# [Exercise directions]
All that is needed is the listing, transcribed exactly and in full.

# [Excerpted records]
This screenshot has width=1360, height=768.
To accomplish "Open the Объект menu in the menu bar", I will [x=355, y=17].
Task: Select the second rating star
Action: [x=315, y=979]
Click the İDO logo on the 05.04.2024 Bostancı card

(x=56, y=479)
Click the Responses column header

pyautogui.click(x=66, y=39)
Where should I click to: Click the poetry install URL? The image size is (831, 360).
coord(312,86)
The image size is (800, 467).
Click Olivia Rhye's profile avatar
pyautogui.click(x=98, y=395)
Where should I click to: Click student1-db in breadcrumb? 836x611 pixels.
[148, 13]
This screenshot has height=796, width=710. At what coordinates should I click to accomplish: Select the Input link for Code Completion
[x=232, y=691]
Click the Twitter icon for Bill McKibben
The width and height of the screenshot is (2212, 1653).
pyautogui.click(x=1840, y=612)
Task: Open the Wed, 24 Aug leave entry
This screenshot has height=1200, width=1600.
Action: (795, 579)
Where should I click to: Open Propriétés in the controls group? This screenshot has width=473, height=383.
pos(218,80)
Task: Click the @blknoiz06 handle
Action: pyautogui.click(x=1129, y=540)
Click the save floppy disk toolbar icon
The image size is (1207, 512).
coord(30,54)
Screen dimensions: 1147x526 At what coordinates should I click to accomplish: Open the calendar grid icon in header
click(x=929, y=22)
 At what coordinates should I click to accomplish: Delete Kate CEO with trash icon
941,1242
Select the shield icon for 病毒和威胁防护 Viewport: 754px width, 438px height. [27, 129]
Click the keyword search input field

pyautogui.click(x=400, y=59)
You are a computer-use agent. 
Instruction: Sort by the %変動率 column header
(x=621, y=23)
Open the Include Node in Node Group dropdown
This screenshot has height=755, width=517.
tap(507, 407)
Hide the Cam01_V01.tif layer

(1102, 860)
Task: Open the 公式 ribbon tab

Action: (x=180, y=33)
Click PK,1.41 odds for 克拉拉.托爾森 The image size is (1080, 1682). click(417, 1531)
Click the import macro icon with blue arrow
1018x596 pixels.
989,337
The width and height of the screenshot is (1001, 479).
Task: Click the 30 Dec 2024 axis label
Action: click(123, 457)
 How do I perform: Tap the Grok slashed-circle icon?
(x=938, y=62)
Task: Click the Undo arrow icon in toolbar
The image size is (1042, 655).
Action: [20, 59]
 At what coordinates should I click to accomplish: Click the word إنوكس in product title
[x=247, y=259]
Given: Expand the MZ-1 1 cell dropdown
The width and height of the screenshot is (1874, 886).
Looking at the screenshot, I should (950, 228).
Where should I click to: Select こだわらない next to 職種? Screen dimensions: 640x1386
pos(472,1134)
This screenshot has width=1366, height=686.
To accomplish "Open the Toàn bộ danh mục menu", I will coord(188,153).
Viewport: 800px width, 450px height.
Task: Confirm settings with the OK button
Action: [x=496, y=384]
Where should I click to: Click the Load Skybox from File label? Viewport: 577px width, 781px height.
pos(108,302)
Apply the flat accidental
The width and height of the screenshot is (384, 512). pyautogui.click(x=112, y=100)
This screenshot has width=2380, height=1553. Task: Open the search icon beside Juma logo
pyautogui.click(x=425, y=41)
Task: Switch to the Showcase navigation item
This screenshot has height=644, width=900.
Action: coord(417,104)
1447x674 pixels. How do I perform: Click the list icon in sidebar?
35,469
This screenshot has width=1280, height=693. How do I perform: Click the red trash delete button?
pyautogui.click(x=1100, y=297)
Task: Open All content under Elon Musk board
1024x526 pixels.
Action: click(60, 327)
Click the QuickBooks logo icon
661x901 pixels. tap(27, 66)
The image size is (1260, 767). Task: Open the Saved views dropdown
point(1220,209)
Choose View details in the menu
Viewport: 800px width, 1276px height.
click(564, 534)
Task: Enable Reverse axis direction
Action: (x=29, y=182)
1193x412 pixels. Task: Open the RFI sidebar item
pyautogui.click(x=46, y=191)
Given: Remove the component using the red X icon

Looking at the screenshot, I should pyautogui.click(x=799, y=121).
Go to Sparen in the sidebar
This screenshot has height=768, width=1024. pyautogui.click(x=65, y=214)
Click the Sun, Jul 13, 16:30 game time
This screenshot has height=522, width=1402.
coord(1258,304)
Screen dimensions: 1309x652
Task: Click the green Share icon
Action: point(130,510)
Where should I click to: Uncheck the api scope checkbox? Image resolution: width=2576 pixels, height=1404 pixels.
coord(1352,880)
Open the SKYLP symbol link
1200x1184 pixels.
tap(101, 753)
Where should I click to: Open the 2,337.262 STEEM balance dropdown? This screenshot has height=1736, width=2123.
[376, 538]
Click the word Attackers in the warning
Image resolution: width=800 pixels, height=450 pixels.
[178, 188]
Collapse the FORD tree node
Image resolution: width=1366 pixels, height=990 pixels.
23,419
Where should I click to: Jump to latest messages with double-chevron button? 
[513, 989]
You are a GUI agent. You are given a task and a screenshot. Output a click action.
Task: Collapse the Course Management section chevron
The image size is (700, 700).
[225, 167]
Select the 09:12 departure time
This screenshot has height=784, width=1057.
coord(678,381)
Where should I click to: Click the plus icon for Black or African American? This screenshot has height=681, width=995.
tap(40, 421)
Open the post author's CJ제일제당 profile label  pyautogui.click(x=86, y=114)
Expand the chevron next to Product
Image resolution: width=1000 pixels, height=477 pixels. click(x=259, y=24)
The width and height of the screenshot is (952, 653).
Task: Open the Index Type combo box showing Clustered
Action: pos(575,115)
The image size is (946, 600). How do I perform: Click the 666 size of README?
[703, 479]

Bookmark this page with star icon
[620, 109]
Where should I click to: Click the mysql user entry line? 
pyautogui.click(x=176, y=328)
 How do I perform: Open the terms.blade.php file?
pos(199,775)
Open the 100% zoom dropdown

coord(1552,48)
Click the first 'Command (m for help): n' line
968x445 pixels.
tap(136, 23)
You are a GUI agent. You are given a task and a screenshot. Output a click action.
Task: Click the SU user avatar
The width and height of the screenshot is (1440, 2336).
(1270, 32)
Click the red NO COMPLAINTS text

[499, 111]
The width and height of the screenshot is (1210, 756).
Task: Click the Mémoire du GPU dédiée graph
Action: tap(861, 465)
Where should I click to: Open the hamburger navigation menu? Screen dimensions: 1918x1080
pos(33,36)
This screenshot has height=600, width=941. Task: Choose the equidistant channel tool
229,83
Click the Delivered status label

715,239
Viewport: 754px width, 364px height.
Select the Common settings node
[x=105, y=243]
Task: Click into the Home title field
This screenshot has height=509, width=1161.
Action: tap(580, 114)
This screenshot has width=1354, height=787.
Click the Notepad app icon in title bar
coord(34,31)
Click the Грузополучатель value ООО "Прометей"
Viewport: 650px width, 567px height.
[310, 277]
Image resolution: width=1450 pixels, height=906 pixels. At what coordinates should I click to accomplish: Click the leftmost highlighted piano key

# [Answer space]
This screenshot has width=1360, height=768.
To accomplish "Open the Объект menu in the menu bar", I will [x=355, y=17].
Task: Select the second rating star
Action: [x=315, y=979]
Click the İDO logo on the 05.04.2024 Bostancı card

(x=56, y=479)
Click the Responses column header

pyautogui.click(x=66, y=39)
Where should I click to: Click the poetry install URL? The image size is (831, 360).
coord(312,86)
The image size is (800, 467).
Click Olivia Rhye's profile avatar
pyautogui.click(x=98, y=395)
Where should I click to: Click student1-db in breadcrumb? 836x611 pixels.
[148, 13]
This screenshot has height=796, width=710. At what coordinates should I click to accomplish: Select the Input link for Code Completion
[x=232, y=691]
Click the Twitter icon for Bill McKibben
The width and height of the screenshot is (2212, 1653).
pyautogui.click(x=1840, y=612)
Task: Open the Wed, 24 Aug leave entry
This screenshot has height=1200, width=1600.
Action: (795, 579)
Where should I click to: Open Propriétés in the controls group? This screenshot has width=473, height=383.
pos(218,80)
Task: Click the @blknoiz06 handle
Action: pyautogui.click(x=1129, y=540)
Click the save floppy disk toolbar icon
The image size is (1207, 512).
coord(30,54)
Screen dimensions: 1147x526 At what coordinates should I click to accomplish: Open the calendar grid icon in header
click(x=929, y=22)
 At what coordinates should I click to accomplish: Delete Kate CEO with trash icon
941,1242
Select the shield icon for 病毒和威胁防护 Viewport: 754px width, 438px height. [27, 129]
Click the keyword search input field

pyautogui.click(x=400, y=59)
You are a computer-use agent. 
Instruction: Sort by the %変動率 column header
(x=621, y=23)
Open the Include Node in Node Group dropdown
This screenshot has height=755, width=517.
tap(507, 407)
Hide the Cam01_V01.tif layer

(1102, 860)
Task: Open the 公式 ribbon tab

Action: (x=180, y=33)
Click PK,1.41 odds for 克拉拉.托爾森 The image size is (1080, 1682). click(417, 1531)
Click the import macro icon with blue arrow
1018x596 pixels.
989,337
The width and height of the screenshot is (1001, 479).
Task: Click the 30 Dec 2024 axis label
Action: click(123, 457)
 How do I perform: Tap the Grok slashed-circle icon?
(x=938, y=62)
Task: Click the Undo arrow icon in toolbar
The image size is (1042, 655).
Action: [20, 59]
 At what coordinates should I click to accomplish: Click the word إنوكس in product title
[x=247, y=259]
Given: Expand the MZ-1 1 cell dropdown
The width and height of the screenshot is (1874, 886).
Looking at the screenshot, I should (950, 228).
Where should I click to: Select こだわらない next to 職種? Screen dimensions: 640x1386
pos(472,1134)
This screenshot has width=1366, height=686.
To accomplish "Open the Toàn bộ danh mục menu", I will coord(188,153).
Viewport: 800px width, 450px height.
Task: Confirm settings with the OK button
Action: [x=496, y=384]
Where should I click to: Click the Load Skybox from File label? Viewport: 577px width, 781px height.
pos(108,302)
Apply the flat accidental
The width and height of the screenshot is (384, 512). pyautogui.click(x=112, y=100)
This screenshot has width=2380, height=1553. Task: Open the search icon beside Juma logo
pyautogui.click(x=425, y=41)
Task: Switch to the Showcase navigation item
This screenshot has height=644, width=900.
Action: coord(417,104)
1447x674 pixels. How do I perform: Click the list icon in sidebar?
35,469
This screenshot has width=1280, height=693. How do I perform: Click the red trash delete button?
pyautogui.click(x=1100, y=297)
Task: Open All content under Elon Musk board
1024x526 pixels.
Action: click(60, 327)
Click the QuickBooks logo icon
661x901 pixels. tap(27, 66)
The image size is (1260, 767). Task: Open the Saved views dropdown
point(1220,209)
Choose View details in the menu
Viewport: 800px width, 1276px height.
click(564, 534)
Task: Enable Reverse axis direction
Action: (x=29, y=182)
1193x412 pixels. Task: Open the RFI sidebar item
pyautogui.click(x=46, y=191)
Given: Remove the component using the red X icon

Looking at the screenshot, I should pyautogui.click(x=799, y=121).
Go to Sparen in the sidebar
This screenshot has height=768, width=1024. pyautogui.click(x=65, y=214)
Click the Sun, Jul 13, 16:30 game time
This screenshot has height=522, width=1402.
coord(1258,304)
Screen dimensions: 1309x652
Task: Click the green Share icon
Action: point(130,510)
Where should I click to: Uncheck the api scope checkbox? Image resolution: width=2576 pixels, height=1404 pixels.
coord(1352,880)
Open the SKYLP symbol link
1200x1184 pixels.
tap(101, 753)
Where should I click to: Open the 2,337.262 STEEM balance dropdown? This screenshot has height=1736, width=2123.
[376, 538]
Click the word Attackers in the warning
Image resolution: width=800 pixels, height=450 pixels.
[178, 188]
Collapse the FORD tree node
Image resolution: width=1366 pixels, height=990 pixels.
23,419
Where should I click to: Jump to latest messages with double-chevron button? 
[513, 989]
You are a GUI agent. You are given a task and a screenshot. Output a click action.
Task: Collapse the Course Management section chevron
The image size is (700, 700).
[225, 167]
Select the 09:12 departure time
This screenshot has height=784, width=1057.
coord(678,381)
Where should I click to: Click the plus icon for Black or African American? This screenshot has height=681, width=995.
tap(40, 421)
Open the post author's CJ제일제당 profile label  pyautogui.click(x=86, y=114)
Expand the chevron next to Product
Image resolution: width=1000 pixels, height=477 pixels. click(x=259, y=24)
The width and height of the screenshot is (952, 653).
Task: Open the Index Type combo box showing Clustered
Action: pos(575,115)
The image size is (946, 600). How do I perform: Click the 666 size of README?
[703, 479]

Bookmark this page with star icon
[620, 109]
Where should I click to: Click the mysql user entry line? 
pyautogui.click(x=176, y=328)
 How do I perform: Open the terms.blade.php file?
pos(199,775)
Open the 100% zoom dropdown

coord(1552,48)
Click the first 'Command (m for help): n' line
968x445 pixels.
tap(136, 23)
You are a GUI agent. You are given a task and a screenshot. Output a click action.
Task: Click the SU user avatar
The width and height of the screenshot is (1440, 2336).
(1270, 32)
Click the red NO COMPLAINTS text

[499, 111]
The width and height of the screenshot is (1210, 756).
Task: Click the Mémoire du GPU dédiée graph
Action: tap(861, 465)
Where should I click to: Open the hamburger navigation menu? Screen dimensions: 1918x1080
pos(33,36)
This screenshot has height=600, width=941. Task: Choose the equidistant channel tool
229,83
Click the Delivered status label

715,239
Viewport: 754px width, 364px height.
Select the Common settings node
[x=105, y=243]
Task: Click into the Home title field
This screenshot has height=509, width=1161.
Action: tap(580, 114)
This screenshot has width=1354, height=787.
Click the Notepad app icon in title bar
coord(34,31)
Click the Грузополучатель value ООО "Прометей"
Viewport: 650px width, 567px height.
[310, 277]
Image resolution: width=1450 pixels, height=906 pixels. At what coordinates should I click to accomplish: Click the leftmost highlighted piano key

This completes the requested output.